-- Source document --
········
- Directed by: Ferdinando Baldi
- Written by: Luigi Angelo Ferdinando Baldi Roberto Natale
- Starring: Spiros Focás George Eastman Nicoletta Machiavelli Ivy Holzer Horst Frank
- Cinematography: Enzo Serafin
- Edited by: Antonietta Zita
- Music by: Robby Poitevin
- Release date: 1968;
- Language: Italian

= Hate Thy Neighbor =

1968 film

Hate Thy Neighbor (Odia il prossimo tuo, also known as Hate Your Neighbor) is a 1968 Italian Spaghetti Western film co-written and directed by Ferdinando Baldi.

==Plot==
A frantic man is denied shelter in town. He is shot dead by the leader of the bandits who pursued him, after he gives the leader, Gary Stevens, a map. Gary crosses over the border into Mexico to join up with his partner, Chris Malone, an estate owner who has his slaves perform gladiatorial combat to the death to entertain him and his girlfriend. Gary divides his stolen map in two and gives half to Chris, the two halves combined show the location of a gold mine.

Meanwhile, the dead man's brother, Ken Dakota, arrives in town and starts asking questions.

Gary and his men rob a bank in town, but Chris has forewarned the authorities about it. Soldiers kill all of Gary's men and take him prisoner. When the soldiers are paid off and leave, Gary is left alone with Chris and his men (and also Chris's girlfriend), who torture him to get him to reveal where he has hidden his half of the map.
········
-- Dataset section --
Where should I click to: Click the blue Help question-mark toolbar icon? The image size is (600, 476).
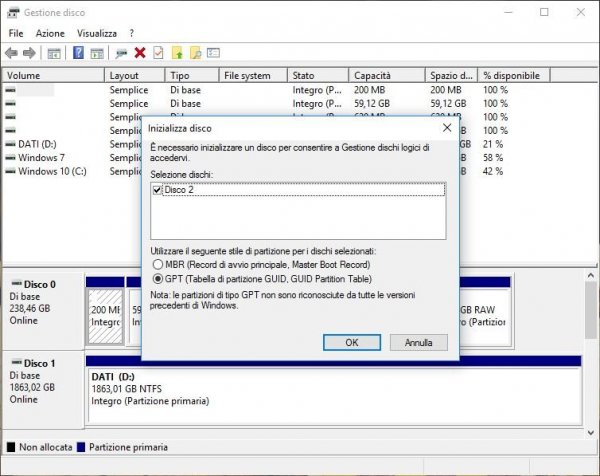point(77,53)
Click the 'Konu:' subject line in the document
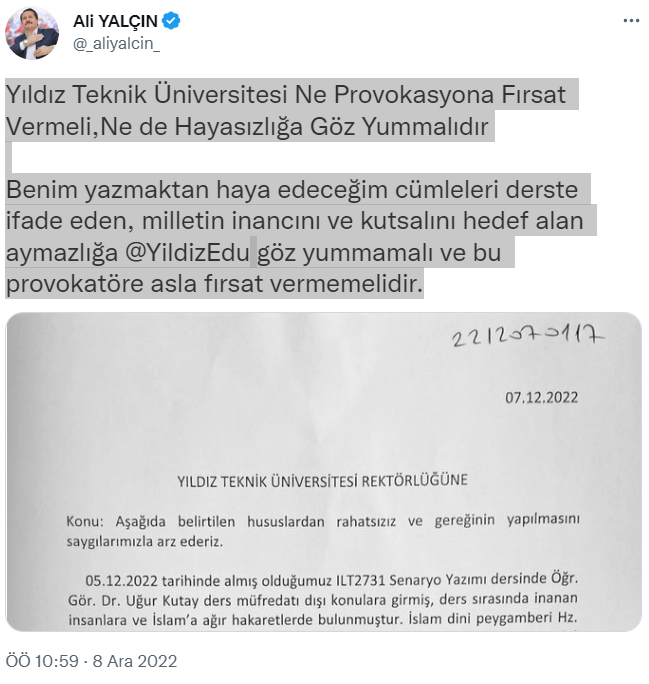Viewport: 649px width, 684px height. pyautogui.click(x=323, y=531)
········
-- Your instructions --
Please list every character named in the plot summary of the Hate Thy Neighbor article above.

-- Written solution --
Gary Stevens, Chris Malone, Ken Dakota